Derian House Children’s Hospice is celebrating 30 years of helping seriously ill children and their families to make the most of every moment.
October 11 marked three decades since the hospice was officially opened by the Duchess of Norfolk, Lavinia Fitzalan-Howard, and welcomed in its first child.
To celebrate, the charity has been delving into its past – with young people, families, staff, volunteers and supporters all sharing their favourite memories of the hospice.
The name Derian comes from a combination of the names of brothers Derek and Ian Haydock.
The Haydock family helped found the hospice after struggling to access services for Derek, who lived with a life-limiting condition and died aged 19.
Margaret Vinten played a pivotal role in moving Ian and Derek’s dream forward and found the location in Astley Village.

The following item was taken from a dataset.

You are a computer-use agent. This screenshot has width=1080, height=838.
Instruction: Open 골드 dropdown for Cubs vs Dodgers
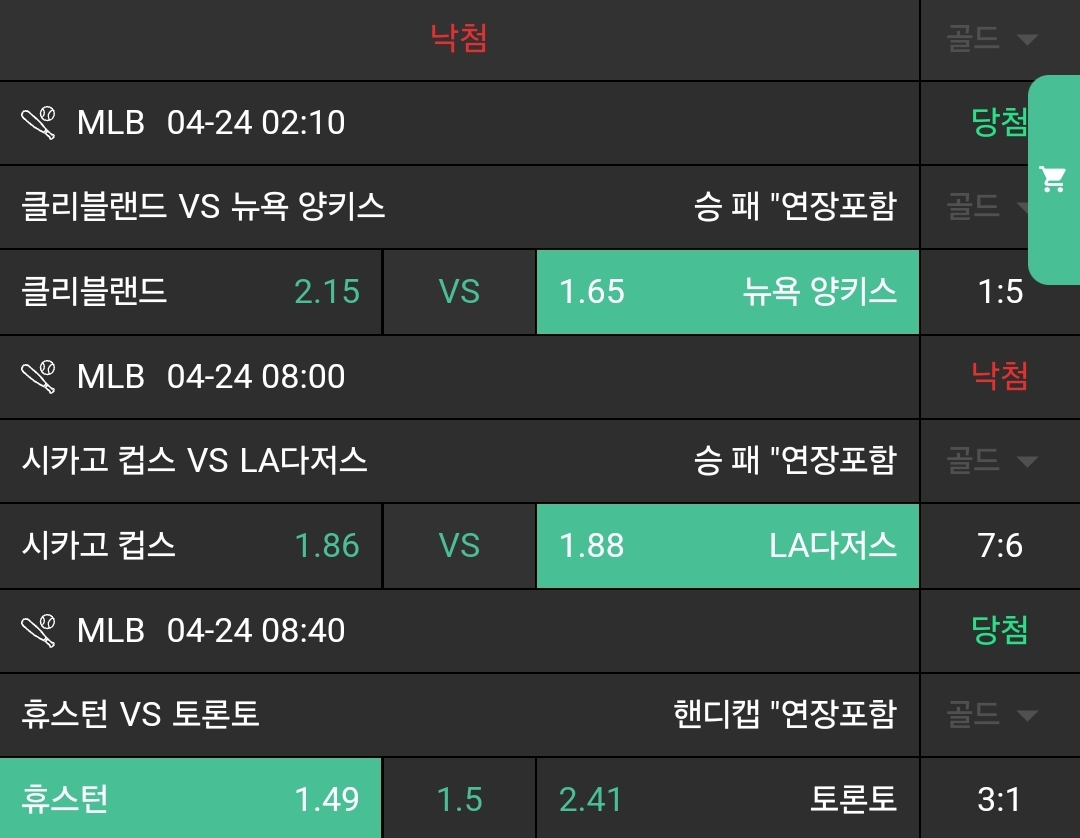click(x=992, y=461)
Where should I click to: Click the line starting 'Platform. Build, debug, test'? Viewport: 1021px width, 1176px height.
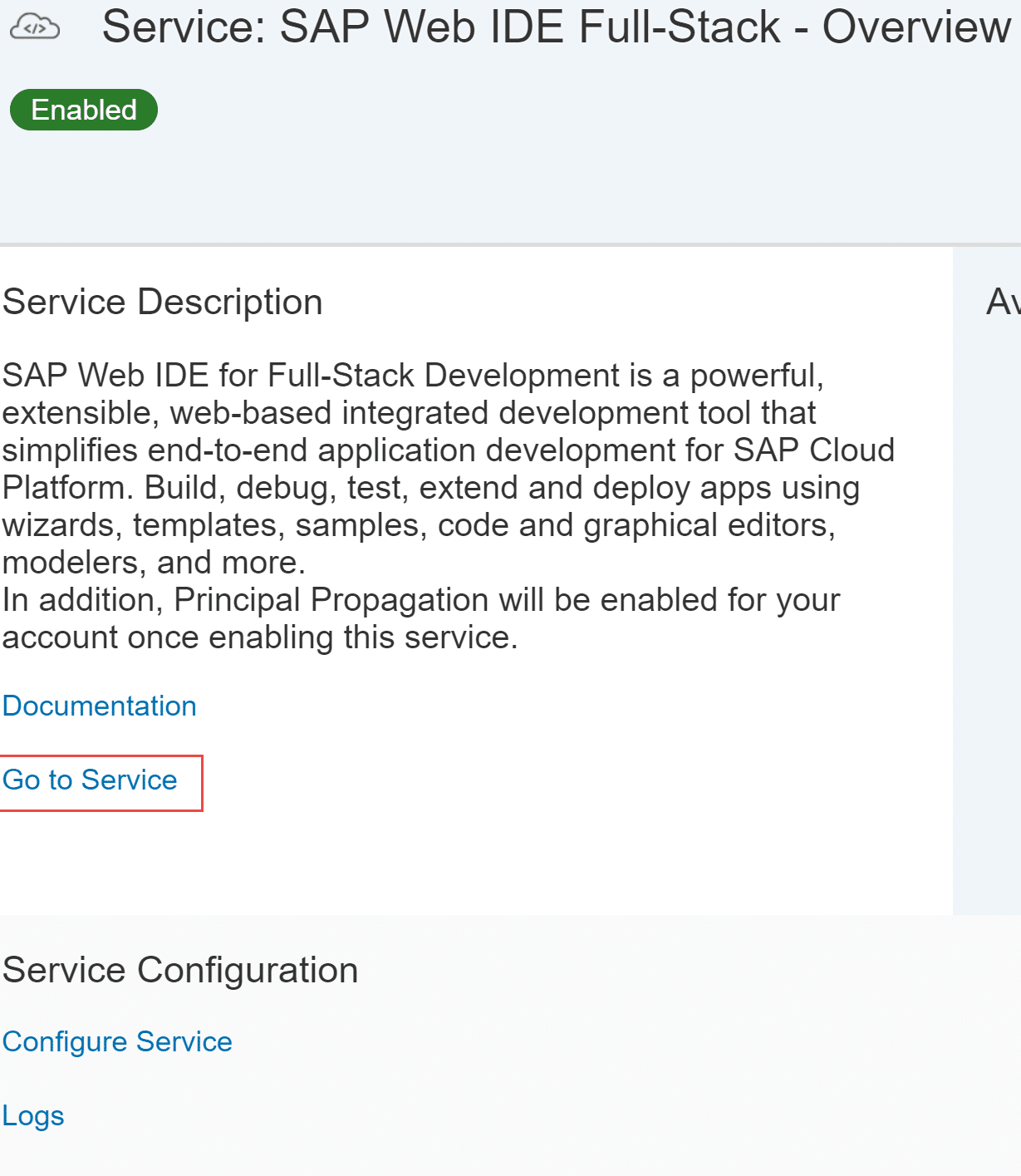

As well as helping to design the hospice, she also oversaw the building work. She was the driving force behind the fundraising campaign to raise money for the project and recruiting supporters throughout the region.
Derian House continues to provide care to more than 400 babies, children and young people with life-limiting illnesses from across the North West, 24 hours a day, seven days a week.
Karen Edwards, Chief Executive Officer at Derian House, said: “It has been incredible to read everyone’s memories of the hospice over the years - they help to paint a picture of how things have changed since Derian House’s small beginnings in 1993. But it is clear one thing hasn’t changed – the compassion and care that we provide for families.
“I would like to thank everyone who has helped Derian House grow into the charity it is today, and cannot wait to continue to develop our services to help more families in the future.”
To read all 30 stories, click on the pages below.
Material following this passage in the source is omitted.